━━━ Dataset

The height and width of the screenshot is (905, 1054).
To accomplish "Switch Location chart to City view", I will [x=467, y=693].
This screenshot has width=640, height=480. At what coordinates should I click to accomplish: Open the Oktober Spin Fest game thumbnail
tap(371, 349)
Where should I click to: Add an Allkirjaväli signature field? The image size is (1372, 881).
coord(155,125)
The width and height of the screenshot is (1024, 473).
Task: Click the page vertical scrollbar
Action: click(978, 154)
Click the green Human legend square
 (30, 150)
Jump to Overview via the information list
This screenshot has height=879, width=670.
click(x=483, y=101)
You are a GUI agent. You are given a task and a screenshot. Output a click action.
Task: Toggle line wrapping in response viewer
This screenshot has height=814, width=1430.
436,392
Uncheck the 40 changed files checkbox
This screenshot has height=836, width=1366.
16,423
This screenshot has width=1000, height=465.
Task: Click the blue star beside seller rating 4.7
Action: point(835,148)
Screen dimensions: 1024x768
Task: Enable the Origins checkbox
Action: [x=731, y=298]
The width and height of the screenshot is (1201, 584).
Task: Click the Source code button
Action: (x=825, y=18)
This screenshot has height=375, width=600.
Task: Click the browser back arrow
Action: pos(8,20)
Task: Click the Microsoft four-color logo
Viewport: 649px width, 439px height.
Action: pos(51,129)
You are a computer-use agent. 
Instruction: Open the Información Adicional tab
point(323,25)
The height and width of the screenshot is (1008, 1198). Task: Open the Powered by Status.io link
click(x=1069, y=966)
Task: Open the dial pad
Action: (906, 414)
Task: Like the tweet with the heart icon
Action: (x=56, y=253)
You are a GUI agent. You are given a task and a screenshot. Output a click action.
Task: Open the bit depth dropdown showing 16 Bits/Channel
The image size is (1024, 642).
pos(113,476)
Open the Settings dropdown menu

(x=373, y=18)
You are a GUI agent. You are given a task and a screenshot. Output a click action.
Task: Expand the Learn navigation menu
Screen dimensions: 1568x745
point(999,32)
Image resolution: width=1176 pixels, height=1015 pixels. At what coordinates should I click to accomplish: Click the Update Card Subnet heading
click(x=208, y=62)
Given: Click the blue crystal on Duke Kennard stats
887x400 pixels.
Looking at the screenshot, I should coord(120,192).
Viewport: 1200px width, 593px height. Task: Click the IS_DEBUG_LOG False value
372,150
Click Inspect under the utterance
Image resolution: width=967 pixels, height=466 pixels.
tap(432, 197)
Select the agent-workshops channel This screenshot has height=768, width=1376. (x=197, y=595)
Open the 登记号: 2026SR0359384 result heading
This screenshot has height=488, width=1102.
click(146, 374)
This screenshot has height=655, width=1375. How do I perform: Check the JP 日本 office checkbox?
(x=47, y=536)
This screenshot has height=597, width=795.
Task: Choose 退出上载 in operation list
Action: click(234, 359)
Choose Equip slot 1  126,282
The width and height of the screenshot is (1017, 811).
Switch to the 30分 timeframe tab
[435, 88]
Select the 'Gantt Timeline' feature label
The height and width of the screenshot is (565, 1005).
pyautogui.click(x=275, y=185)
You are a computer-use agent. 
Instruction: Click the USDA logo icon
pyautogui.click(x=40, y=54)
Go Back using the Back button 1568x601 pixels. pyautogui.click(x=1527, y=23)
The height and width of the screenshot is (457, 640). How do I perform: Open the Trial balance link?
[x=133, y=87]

━━━━━━

Please give back, exactly as it stands above, the stretch from the line with "Given: Click the" through the line with "Click Inspect under the utterance", and no line outside it.

Given: Click the blue crystal on Duke Kennard stats
887x400 pixels.
Looking at the screenshot, I should coord(120,192).
Viewport: 1200px width, 593px height. Task: Click the IS_DEBUG_LOG False value
372,150
Click Inspect under the utterance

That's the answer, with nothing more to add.